How the transport industry must cope with the coronavirus is often seen in very one-dimensional steps: Travel less; keep your distance. But there are many factors that interplay in the services we provide and the way the public uses them. It might seem simple, until there is a catastrophe.
But if we are forced into looking at traffic and transport issues for this event what can it teach us about how we manage in the “typical” situation?
We spoke to Wendy Adam who has a long career in transport, planning, and management and has given much to the industry, including being AITPM branch president in New South Wales and Queensland.
Key Points for the interview
What can we learn from past events?
- “Like all sort of logistics exercises, that supply chain of work can be extremely important. For example, when I was working at State Transit quite a few years ago, where we had the biggest bushfire threat to Sydney. And at that stage, the government used the transport as a logistic exercise to get firefighters to rest and relieve troops and things like that”.
We often develop solutions that balance conditions out in the end, which work until some significant changes occur.
- Bus drivers are typically paid low wages during the normal week but they make it up by doing overtime for big events on the weekend. Now those big events are not being held, drivers are left in a difficult situation.
Do we consider the benefits of coping with new situations in project evaluation?
- There are many advantages of the Opal Card (in NSW, or the Myki card in Victoria) especially now that we do not want to have cash transactions because of the spread of disease. This was not considered when they were implemented but are now a great benefit.

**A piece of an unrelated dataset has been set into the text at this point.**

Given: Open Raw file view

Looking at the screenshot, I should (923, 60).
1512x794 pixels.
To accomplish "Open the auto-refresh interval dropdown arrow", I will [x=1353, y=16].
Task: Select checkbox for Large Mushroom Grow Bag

- Opal card also makes it much easier for drivers to clock in and out each day. More time to sanitise the vehicle?
What can we learn from the short-term solutions to the pandemic?

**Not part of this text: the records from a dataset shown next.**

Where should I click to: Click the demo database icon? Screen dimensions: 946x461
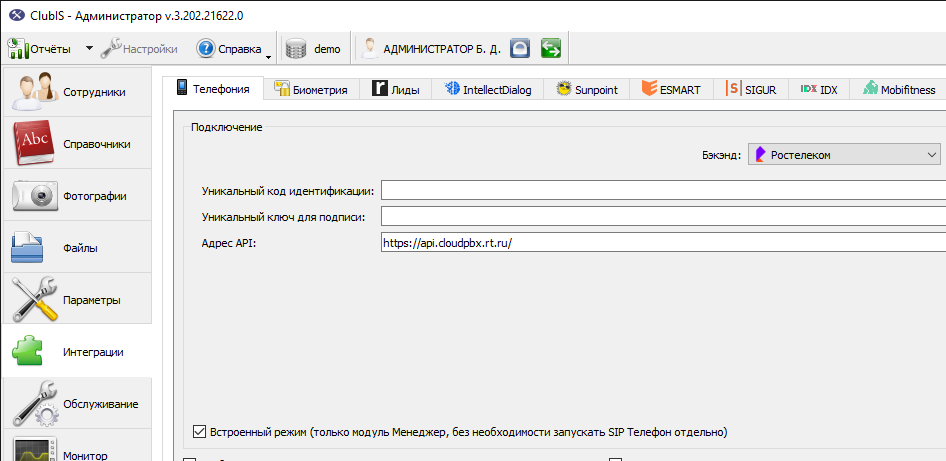click(x=296, y=49)
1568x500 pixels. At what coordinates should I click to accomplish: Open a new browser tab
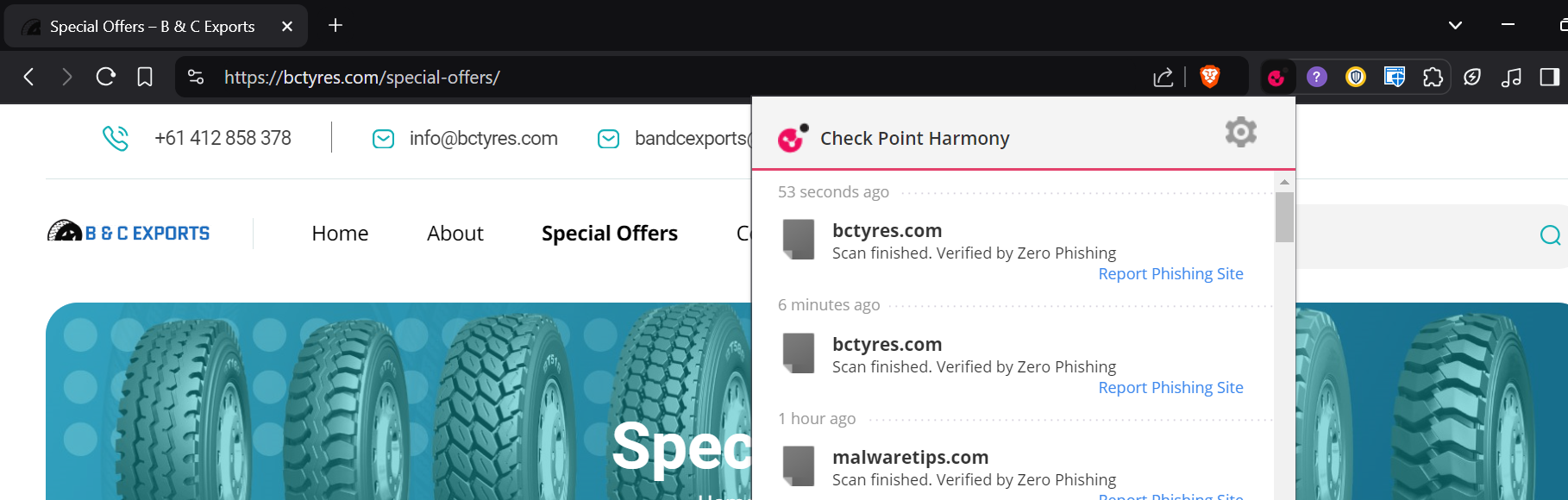point(336,26)
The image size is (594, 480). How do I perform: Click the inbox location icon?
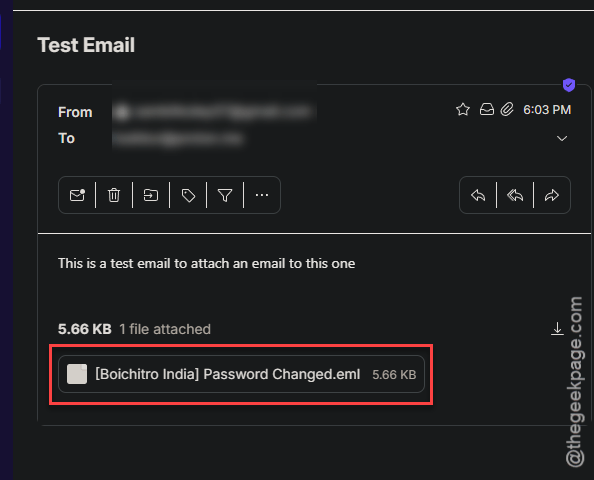(487, 109)
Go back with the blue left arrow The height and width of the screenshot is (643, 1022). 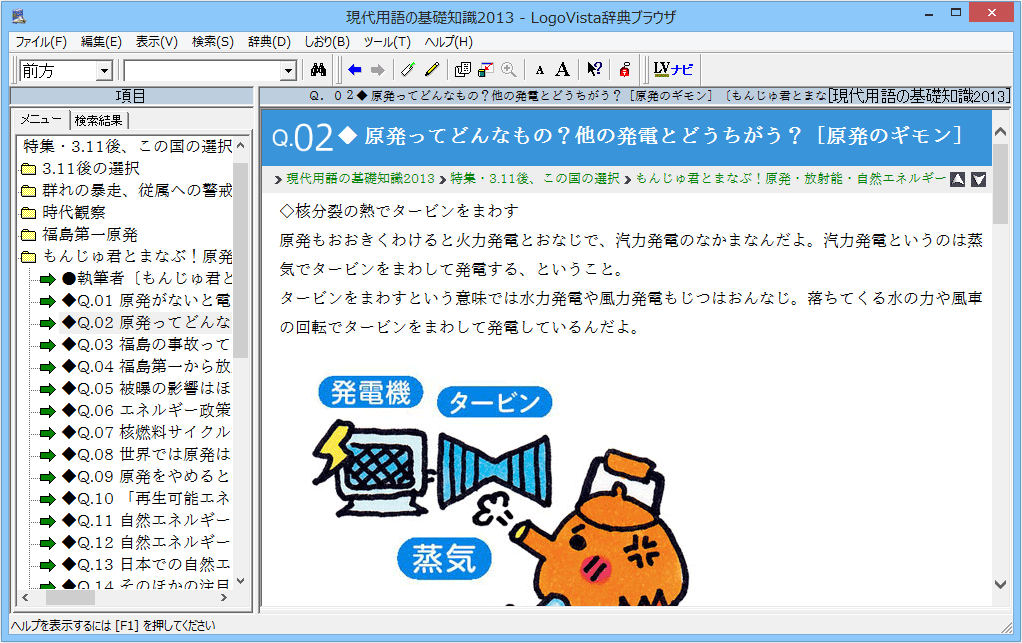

- If we look at queuing in order to keep spatial distance we might learn things about efficiency and management. Often, at the moment, it is a free for all.
- Requiring only one person per seat on a bus emphasises that it is not only important to have a bus timetabled to arrive but also to have information about availability of seats. We are still not given available capacity information. On trains this might include which carriages have seats because we often fill up the middle carriages rather than the far ends of the trains.
Freight issues
- Wendy had heard a story that some people were now following large trucks to shopping centres in the hope of being the first in line to get the toilet paper and hand sanitisers that the trucks they were probably delivering!
- Time of day restrictions on truck deliveries are likely to be relaxed. The industry would be happy to travel in non-peak times although this raises issues of noise to communities. (One thing this might push us to is electric or hybrid trucks!). This could also lead to more pop-up distribution centres where the final part of the trip to deliver to shops is not done by a big truck.
- Parcel and goods deliveries to your home: We might learn from the situation in America where companies such as UPS do very large business and have committed a lot of resources to determining how to do so in a most efficient manner.
Does it take a catastrophe to bring about big changes?
- Wendy said “We are all guilty of complacency and that’s actually rational. If the situation doesn’t change why should we? But this has created an opportunity for a lot of these things to happen”.
- Will the pandemic help us address change? ”I think that it will help a lot. I’ve heard people with a certain amount of panic and precautionary principle saying we need to shut this down; we need to do this because I don’t need this service. But getting the pushback and hearing why this is still important to people and getting people to defend and say, no, we can do this better, teaches us all a lot of lessons. That sort of re-examination, I hope people will take forward because some of what we learned there will be very instructive for better operations in the future”.